John Tamny generously, warmly, and intelligently responded to my earlier letter inviting him to join the ranks of government-budget-deficit hawks. Here’s my reply to John’s response:

John:

Thanks for your thoughtful and generous reply to my earlier letter.

The hypothetical choice offered in your article is indeed helpful; it’s this: “Which is preferable to you: $50 trillion in federal spending over the next ten years with none of it borrowed, or $25 trillion in spending over the next 10 years, half of it borrowed? I think the answer is pretty clear. Spending is the problem, not how they get it.
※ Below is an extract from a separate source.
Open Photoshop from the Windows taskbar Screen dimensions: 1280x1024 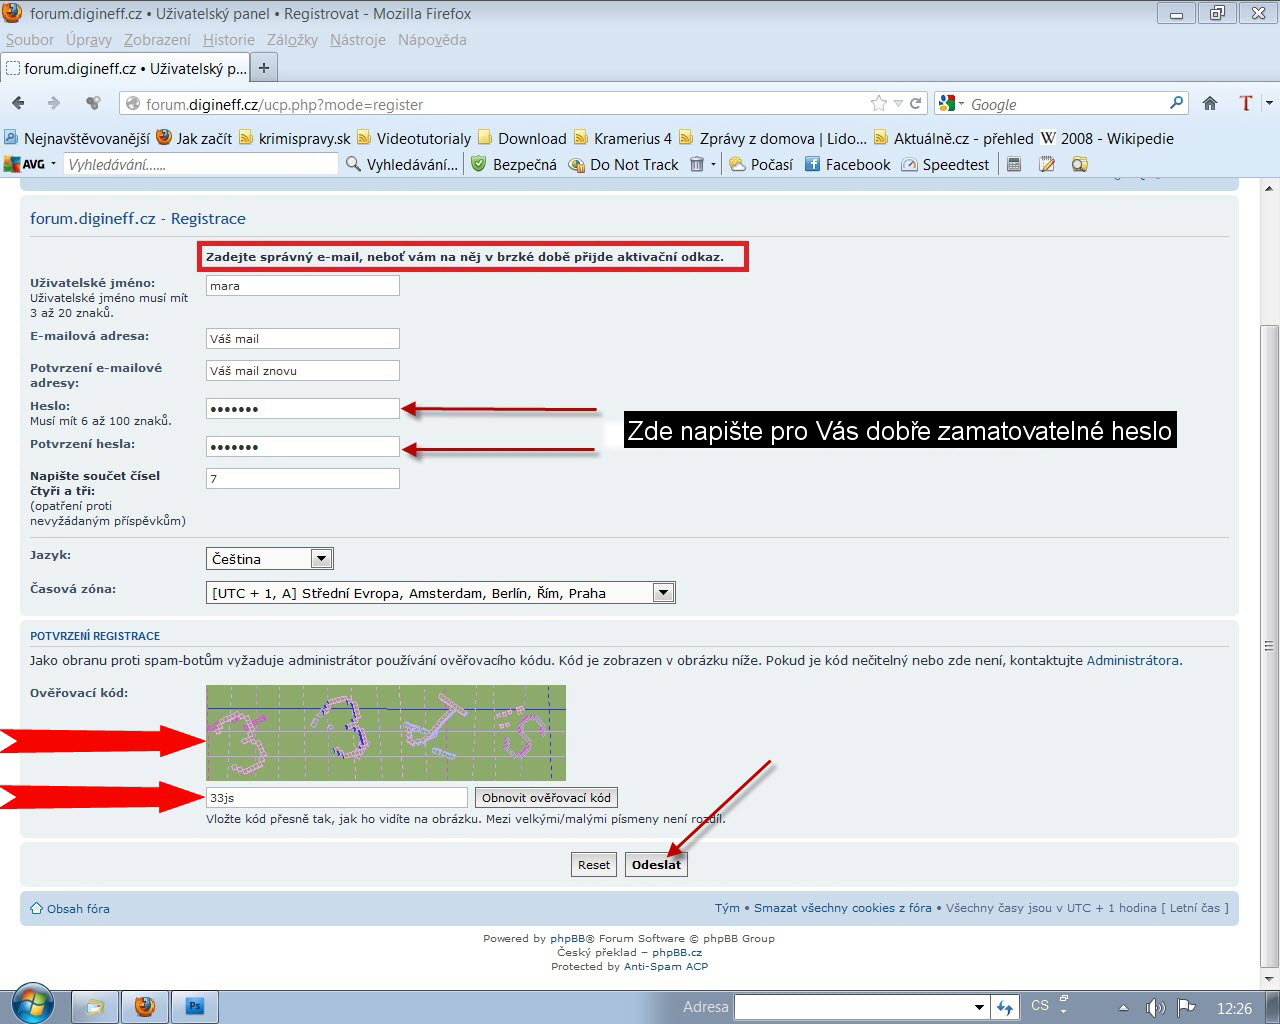[195, 1006]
As an economist I agree that $25 trillion spent by government with half borrowed is preferable to $50 trillion spent by government with none borrowed. But your hypothetical misses the crucial consideration that the amount that government spends is not independent of its ability to borrow. The greater is government’s ability to borrow, the higher will be its spending. (Conveying this reality was a key point of my earlier letter – or, rather, such was my intention even if, as is likely, I failed to carry out my intention very well.) Treating the amount spent as exogenous to fiscal institutions seems to me to be inappropriate.
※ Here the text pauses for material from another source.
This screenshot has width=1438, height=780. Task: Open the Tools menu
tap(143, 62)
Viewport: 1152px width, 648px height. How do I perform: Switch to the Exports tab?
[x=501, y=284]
As I suggested in my earlier letter, my key economic reason for being a deficit hawk is that I believe that reducing government’s ability to fund spending with debt reduces government’s ability to spend – and, hence, reduces its need to tax – over time.

But now let me write not as an economist but as someone looking only at the ethics of the matter. On ethical grounds, I do not agree that lesser spending funded in part with debt is superior to higher spending funded fully with current taxation. The reason is that today’s spending is paid for by future citizen-taxpayers. Explaining why this fact is so – that is, explaining why the burden of today’s deficit spending does not fall on today’s citizens-taxpayers – is the point of Jim Buchanan’s 1958 book, Public Principles of Public Debt.

I believe it to be ethically wrong for today’s citizens to consume at the expense of people who aren’t yet part of the political decision-making process, no matter the amount of this consumption. As imperfect as the political decision-making process is, today’s citizens do have some influence over today’s government decisions. Tomorrow’s citizens have none. It is unethical for today’s citizens-taxpayers to use government to acquire goods and services paid for by individuals who have no say in fiscal choices.

In summary, not only is deficit financing economically destructive, it is ethically troublesome.